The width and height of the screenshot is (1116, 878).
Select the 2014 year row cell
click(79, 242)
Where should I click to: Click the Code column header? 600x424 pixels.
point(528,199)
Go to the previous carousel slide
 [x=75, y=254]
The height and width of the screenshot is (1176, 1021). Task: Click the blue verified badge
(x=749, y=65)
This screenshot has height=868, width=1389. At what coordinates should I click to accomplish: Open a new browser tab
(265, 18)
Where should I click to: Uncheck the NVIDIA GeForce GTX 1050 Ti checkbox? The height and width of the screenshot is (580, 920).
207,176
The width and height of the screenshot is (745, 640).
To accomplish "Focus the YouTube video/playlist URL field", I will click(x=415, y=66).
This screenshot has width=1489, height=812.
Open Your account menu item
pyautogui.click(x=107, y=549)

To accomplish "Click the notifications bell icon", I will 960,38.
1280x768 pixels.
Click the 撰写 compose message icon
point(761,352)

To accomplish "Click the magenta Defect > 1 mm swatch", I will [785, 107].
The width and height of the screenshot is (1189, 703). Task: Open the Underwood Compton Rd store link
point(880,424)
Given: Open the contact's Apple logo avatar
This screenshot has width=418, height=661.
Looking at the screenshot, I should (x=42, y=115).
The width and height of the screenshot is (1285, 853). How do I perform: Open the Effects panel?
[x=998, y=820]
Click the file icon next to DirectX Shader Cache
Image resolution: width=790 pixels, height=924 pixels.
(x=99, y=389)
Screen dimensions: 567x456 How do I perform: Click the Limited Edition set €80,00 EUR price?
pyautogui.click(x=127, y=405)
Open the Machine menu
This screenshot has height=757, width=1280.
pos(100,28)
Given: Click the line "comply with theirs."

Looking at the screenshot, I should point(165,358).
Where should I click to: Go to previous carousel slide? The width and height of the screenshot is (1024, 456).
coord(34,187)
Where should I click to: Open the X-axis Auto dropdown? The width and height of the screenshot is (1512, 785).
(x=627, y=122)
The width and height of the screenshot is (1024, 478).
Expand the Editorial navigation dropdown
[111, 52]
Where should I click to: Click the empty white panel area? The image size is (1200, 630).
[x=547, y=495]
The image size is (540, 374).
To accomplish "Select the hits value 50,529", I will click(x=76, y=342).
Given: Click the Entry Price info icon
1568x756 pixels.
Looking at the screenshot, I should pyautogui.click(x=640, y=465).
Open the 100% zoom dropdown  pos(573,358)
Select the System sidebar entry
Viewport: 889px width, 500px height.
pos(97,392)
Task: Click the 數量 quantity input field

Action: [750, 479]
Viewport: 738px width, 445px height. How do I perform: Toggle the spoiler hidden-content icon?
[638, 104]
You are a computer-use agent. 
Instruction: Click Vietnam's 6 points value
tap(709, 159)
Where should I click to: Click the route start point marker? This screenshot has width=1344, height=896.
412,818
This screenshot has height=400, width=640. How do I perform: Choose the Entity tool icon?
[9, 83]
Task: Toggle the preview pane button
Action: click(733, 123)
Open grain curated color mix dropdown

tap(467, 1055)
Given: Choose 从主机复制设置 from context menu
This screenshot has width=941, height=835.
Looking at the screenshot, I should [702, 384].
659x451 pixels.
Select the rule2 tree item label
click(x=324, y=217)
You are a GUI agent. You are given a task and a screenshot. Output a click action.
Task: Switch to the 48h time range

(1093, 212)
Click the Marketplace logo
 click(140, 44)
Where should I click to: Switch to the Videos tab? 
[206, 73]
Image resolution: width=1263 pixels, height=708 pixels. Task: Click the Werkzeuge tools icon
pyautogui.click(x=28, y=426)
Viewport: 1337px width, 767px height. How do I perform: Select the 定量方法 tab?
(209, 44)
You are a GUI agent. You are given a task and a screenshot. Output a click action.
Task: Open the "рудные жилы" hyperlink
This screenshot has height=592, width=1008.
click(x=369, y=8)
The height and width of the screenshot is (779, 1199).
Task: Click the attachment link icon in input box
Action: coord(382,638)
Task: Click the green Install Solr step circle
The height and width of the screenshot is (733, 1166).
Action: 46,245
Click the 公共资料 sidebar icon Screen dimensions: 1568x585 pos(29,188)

____

■ GOAL OF THE EXERCISE
The whole of the material above needs to be copied exactly.

■ EXPECTED ANSWER
The width and height of the screenshot is (1116, 878).
Select the 2014 year row cell
click(79, 242)
Where should I click to: Click the Code column header? 600x424 pixels.
point(528,199)
Go to the previous carousel slide
 [x=75, y=254]
The height and width of the screenshot is (1176, 1021). Task: Click the blue verified badge
(x=749, y=65)
This screenshot has height=868, width=1389. At what coordinates should I click to accomplish: Open a new browser tab
(265, 18)
Where should I click to: Uncheck the NVIDIA GeForce GTX 1050 Ti checkbox? The height and width of the screenshot is (580, 920).
207,176
The width and height of the screenshot is (745, 640).
To accomplish "Focus the YouTube video/playlist URL field", I will click(x=415, y=66).
This screenshot has width=1489, height=812.
Open Your account menu item
pyautogui.click(x=107, y=549)

To accomplish "Click the notifications bell icon", I will 960,38.
1280x768 pixels.
Click the 撰写 compose message icon
point(761,352)

To accomplish "Click the magenta Defect > 1 mm swatch", I will [785, 107].
The width and height of the screenshot is (1189, 703). Task: Open the Underwood Compton Rd store link
point(880,424)
Given: Open the contact's Apple logo avatar
This screenshot has width=418, height=661.
Looking at the screenshot, I should (x=42, y=115).
The width and height of the screenshot is (1285, 853). How do I perform: Open the Effects panel?
[x=998, y=820]
Click the file icon next to DirectX Shader Cache
Image resolution: width=790 pixels, height=924 pixels.
(x=99, y=389)
Screen dimensions: 567x456 How do I perform: Click the Limited Edition set €80,00 EUR price?
pyautogui.click(x=127, y=405)
Open the Machine menu
This screenshot has height=757, width=1280.
pos(100,28)
Given: Click the line "comply with theirs."

Looking at the screenshot, I should point(165,358).
Where should I click to: Go to previous carousel slide? The width and height of the screenshot is (1024, 456).
coord(34,187)
Where should I click to: Open the X-axis Auto dropdown? The width and height of the screenshot is (1512, 785).
(x=627, y=122)
The width and height of the screenshot is (1024, 478).
Expand the Editorial navigation dropdown
[111, 52]
Where should I click to: Click the empty white panel area? The image size is (1200, 630).
[x=547, y=495]
The image size is (540, 374).
To accomplish "Select the hits value 50,529", I will click(x=76, y=342).
Given: Click the Entry Price info icon
1568x756 pixels.
Looking at the screenshot, I should pyautogui.click(x=640, y=465).
Open the 100% zoom dropdown  pos(573,358)
Select the System sidebar entry
Viewport: 889px width, 500px height.
pos(97,392)
Task: Click the 數量 quantity input field

Action: [750, 479]
Viewport: 738px width, 445px height. How do I perform: Toggle the spoiler hidden-content icon?
[638, 104]
You are a computer-use agent. 
Instruction: Click Vietnam's 6 points value
tap(709, 159)
Where should I click to: Click the route start point marker? This screenshot has width=1344, height=896.
412,818
This screenshot has height=400, width=640. How do I perform: Choose the Entity tool icon?
[9, 83]
Task: Toggle the preview pane button
Action: click(733, 123)
Open grain curated color mix dropdown

tap(467, 1055)
Given: Choose 从主机复制设置 from context menu
This screenshot has width=941, height=835.
Looking at the screenshot, I should [702, 384].
659x451 pixels.
Select the rule2 tree item label
click(x=324, y=217)
You are a GUI agent. You are given a task and a screenshot. Output a click action.
Task: Switch to the 48h time range

(1093, 212)
Click the Marketplace logo
 click(140, 44)
Where should I click to: Switch to the Videos tab? 
[206, 73]
Image resolution: width=1263 pixels, height=708 pixels. Task: Click the Werkzeuge tools icon
pyautogui.click(x=28, y=426)
Viewport: 1337px width, 767px height. How do I perform: Select the 定量方法 tab?
(209, 44)
You are a GUI agent. You are given a task and a screenshot. Output a click action.
Task: Open the "рудные жилы" hyperlink
This screenshot has height=592, width=1008.
click(x=369, y=8)
The height and width of the screenshot is (779, 1199).
Task: Click the attachment link icon in input box
Action: coord(382,638)
Task: Click the green Install Solr step circle
The height and width of the screenshot is (733, 1166).
Action: 46,245
Click the 公共资料 sidebar icon Screen dimensions: 1568x585 pos(29,188)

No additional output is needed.